Reproduce the following data verbatim, line by line, with no changes.

☆ ☆ ☆ ☆

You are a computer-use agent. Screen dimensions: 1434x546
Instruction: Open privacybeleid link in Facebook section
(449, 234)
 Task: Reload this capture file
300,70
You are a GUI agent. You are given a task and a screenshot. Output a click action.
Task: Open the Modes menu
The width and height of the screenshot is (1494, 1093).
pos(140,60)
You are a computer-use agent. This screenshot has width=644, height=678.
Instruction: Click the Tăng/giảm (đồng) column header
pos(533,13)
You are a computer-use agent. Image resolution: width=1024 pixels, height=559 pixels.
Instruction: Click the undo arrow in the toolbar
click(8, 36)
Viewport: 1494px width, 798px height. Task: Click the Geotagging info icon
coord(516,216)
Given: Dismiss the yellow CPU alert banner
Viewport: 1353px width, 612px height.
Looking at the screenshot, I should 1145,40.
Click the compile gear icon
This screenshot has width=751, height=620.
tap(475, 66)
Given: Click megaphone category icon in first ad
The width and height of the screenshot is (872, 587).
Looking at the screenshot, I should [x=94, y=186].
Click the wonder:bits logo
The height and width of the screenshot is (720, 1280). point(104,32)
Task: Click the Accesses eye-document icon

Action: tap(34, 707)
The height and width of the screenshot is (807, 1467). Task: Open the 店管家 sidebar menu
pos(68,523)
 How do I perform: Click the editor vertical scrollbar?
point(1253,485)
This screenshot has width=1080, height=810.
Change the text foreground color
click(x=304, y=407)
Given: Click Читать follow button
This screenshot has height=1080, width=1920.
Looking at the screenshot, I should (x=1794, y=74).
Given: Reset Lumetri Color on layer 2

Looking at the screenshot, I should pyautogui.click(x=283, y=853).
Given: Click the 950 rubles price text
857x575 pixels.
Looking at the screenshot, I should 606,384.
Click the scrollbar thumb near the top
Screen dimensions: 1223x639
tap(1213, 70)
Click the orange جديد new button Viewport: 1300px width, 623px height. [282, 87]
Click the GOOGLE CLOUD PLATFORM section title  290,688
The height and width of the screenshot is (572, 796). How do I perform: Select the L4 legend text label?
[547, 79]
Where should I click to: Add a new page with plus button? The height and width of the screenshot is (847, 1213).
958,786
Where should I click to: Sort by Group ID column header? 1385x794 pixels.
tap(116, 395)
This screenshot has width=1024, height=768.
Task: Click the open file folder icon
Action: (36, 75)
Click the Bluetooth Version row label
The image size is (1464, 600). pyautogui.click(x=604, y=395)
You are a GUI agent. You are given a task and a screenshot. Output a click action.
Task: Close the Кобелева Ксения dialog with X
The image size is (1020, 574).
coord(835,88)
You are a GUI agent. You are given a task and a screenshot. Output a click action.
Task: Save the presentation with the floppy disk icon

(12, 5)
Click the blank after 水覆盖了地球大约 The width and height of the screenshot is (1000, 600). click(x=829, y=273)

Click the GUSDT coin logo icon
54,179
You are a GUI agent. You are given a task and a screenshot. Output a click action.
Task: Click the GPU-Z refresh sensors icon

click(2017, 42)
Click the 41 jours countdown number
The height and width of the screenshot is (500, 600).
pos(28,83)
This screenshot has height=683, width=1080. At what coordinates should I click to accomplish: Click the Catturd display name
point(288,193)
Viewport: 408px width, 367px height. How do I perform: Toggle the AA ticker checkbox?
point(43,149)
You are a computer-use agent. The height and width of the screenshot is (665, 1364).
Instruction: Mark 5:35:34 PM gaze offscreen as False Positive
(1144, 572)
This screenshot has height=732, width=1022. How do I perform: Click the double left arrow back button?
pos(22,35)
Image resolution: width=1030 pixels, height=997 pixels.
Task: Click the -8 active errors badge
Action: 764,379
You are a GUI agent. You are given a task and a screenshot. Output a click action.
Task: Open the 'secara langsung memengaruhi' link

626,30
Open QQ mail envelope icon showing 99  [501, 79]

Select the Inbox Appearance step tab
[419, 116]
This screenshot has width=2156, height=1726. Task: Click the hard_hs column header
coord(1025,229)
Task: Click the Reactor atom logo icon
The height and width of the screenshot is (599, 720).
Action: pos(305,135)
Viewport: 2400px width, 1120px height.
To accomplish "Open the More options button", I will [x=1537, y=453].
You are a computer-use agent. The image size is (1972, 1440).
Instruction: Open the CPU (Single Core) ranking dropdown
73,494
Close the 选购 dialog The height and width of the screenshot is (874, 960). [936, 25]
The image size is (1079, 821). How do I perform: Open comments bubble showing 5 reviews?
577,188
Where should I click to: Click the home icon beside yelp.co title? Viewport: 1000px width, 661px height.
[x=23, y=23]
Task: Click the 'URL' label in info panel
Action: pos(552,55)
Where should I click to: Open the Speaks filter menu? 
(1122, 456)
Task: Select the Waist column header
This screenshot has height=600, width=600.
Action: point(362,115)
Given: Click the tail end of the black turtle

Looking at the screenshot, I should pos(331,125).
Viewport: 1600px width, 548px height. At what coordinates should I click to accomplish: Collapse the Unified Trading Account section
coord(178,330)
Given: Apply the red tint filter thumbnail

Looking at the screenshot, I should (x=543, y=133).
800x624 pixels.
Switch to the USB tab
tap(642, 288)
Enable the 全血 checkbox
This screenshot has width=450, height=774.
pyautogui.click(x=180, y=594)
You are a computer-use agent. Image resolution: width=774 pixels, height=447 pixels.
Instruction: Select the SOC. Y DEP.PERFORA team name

☆ ☆ ☆ ☆

▶ Reply:
You are a computer-use agent. Screen dimensions: 1434x546
Instruction: Open privacybeleid link in Facebook section
(449, 234)
 Task: Reload this capture file
300,70
You are a GUI agent. You are given a task and a screenshot. Output a click action.
Task: Open the Modes menu
The width and height of the screenshot is (1494, 1093).
pos(140,60)
You are a computer-use agent. This screenshot has width=644, height=678.
Instruction: Click the Tăng/giảm (đồng) column header
pos(533,13)
You are a computer-use agent. Image resolution: width=1024 pixels, height=559 pixels.
Instruction: Click the undo arrow in the toolbar
click(8, 36)
Viewport: 1494px width, 798px height. Task: Click the Geotagging info icon
coord(516,216)
Given: Dismiss the yellow CPU alert banner
Viewport: 1353px width, 612px height.
Looking at the screenshot, I should 1145,40.
Click the compile gear icon
This screenshot has width=751, height=620.
tap(475, 66)
Given: Click megaphone category icon in first ad
The width and height of the screenshot is (872, 587).
Looking at the screenshot, I should [x=94, y=186].
Click the wonder:bits logo
The height and width of the screenshot is (720, 1280). point(104,32)
Task: Click the Accesses eye-document icon

Action: tap(34, 707)
The height and width of the screenshot is (807, 1467). Task: Open the 店管家 sidebar menu
pos(68,523)
 How do I perform: Click the editor vertical scrollbar?
point(1253,485)
This screenshot has width=1080, height=810.
Change the text foreground color
click(x=304, y=407)
Given: Click Читать follow button
This screenshot has height=1080, width=1920.
Looking at the screenshot, I should (x=1794, y=74).
Given: Reset Lumetri Color on layer 2

Looking at the screenshot, I should pyautogui.click(x=283, y=853).
Given: Click the 950 rubles price text
857x575 pixels.
Looking at the screenshot, I should 606,384.
Click the scrollbar thumb near the top
Screen dimensions: 1223x639
tap(1213, 70)
Click the orange جديد new button Viewport: 1300px width, 623px height. [282, 87]
Click the GOOGLE CLOUD PLATFORM section title  290,688
The height and width of the screenshot is (572, 796). How do I perform: Select the L4 legend text label?
[547, 79]
Where should I click to: Add a new page with plus button? The height and width of the screenshot is (847, 1213).
958,786
Where should I click to: Sort by Group ID column header? 1385x794 pixels.
tap(116, 395)
This screenshot has width=1024, height=768.
Task: Click the open file folder icon
Action: (36, 75)
Click the Bluetooth Version row label
The image size is (1464, 600). pyautogui.click(x=604, y=395)
You are a GUI agent. You are given a task and a screenshot. Output a click action.
Task: Close the Кобелева Ксения dialog with X
The image size is (1020, 574).
coord(835,88)
You are a GUI agent. You are given a task and a screenshot. Output a click action.
Task: Save the presentation with the floppy disk icon

(12, 5)
Click the blank after 水覆盖了地球大约 The width and height of the screenshot is (1000, 600). click(x=829, y=273)

Click the GUSDT coin logo icon
54,179
You are a GUI agent. You are given a task and a screenshot. Output a click action.
Task: Click the GPU-Z refresh sensors icon

click(2017, 42)
Click the 41 jours countdown number
The height and width of the screenshot is (500, 600).
pos(28,83)
This screenshot has height=683, width=1080. At what coordinates should I click to accomplish: Click the Catturd display name
point(288,193)
Viewport: 408px width, 367px height. How do I perform: Toggle the AA ticker checkbox?
point(43,149)
You are a computer-use agent. The height and width of the screenshot is (665, 1364).
Instruction: Mark 5:35:34 PM gaze offscreen as False Positive
(1144, 572)
This screenshot has height=732, width=1022. How do I perform: Click the double left arrow back button?
pos(22,35)
Image resolution: width=1030 pixels, height=997 pixels.
Task: Click the -8 active errors badge
Action: 764,379
You are a GUI agent. You are given a task and a screenshot. Output a click action.
Task: Open the 'secara langsung memengaruhi' link

626,30
Open QQ mail envelope icon showing 99  [501, 79]

Select the Inbox Appearance step tab
[419, 116]
This screenshot has width=2156, height=1726. Task: Click the hard_hs column header
coord(1025,229)
Task: Click the Reactor atom logo icon
The height and width of the screenshot is (599, 720).
Action: pos(305,135)
Viewport: 2400px width, 1120px height.
To accomplish "Open the More options button", I will [x=1537, y=453].
You are a computer-use agent. The image size is (1972, 1440).
Instruction: Open the CPU (Single Core) ranking dropdown
73,494
Close the 选购 dialog The height and width of the screenshot is (874, 960). [936, 25]
The image size is (1079, 821). How do I perform: Open comments bubble showing 5 reviews?
577,188
Where should I click to: Click the home icon beside yelp.co title? Viewport: 1000px width, 661px height.
[x=23, y=23]
Task: Click the 'URL' label in info panel
Action: pos(552,55)
Where should I click to: Open the Speaks filter menu? 
(1122, 456)
Task: Select the Waist column header
This screenshot has height=600, width=600.
Action: point(362,115)
Given: Click the tail end of the black turtle

Looking at the screenshot, I should pos(331,125).
Viewport: 1600px width, 548px height. At what coordinates should I click to accomplish: Collapse the Unified Trading Account section
coord(178,330)
Given: Apply the red tint filter thumbnail

Looking at the screenshot, I should (x=543, y=133).
800x624 pixels.
Switch to the USB tab
tap(642, 288)
Enable the 全血 checkbox
This screenshot has width=450, height=774.
pyautogui.click(x=180, y=594)
You are a computer-use agent. Image resolution: width=774 pixels, height=447 pixels.
Instruction: Select the SOC. Y DEP.PERFORA team name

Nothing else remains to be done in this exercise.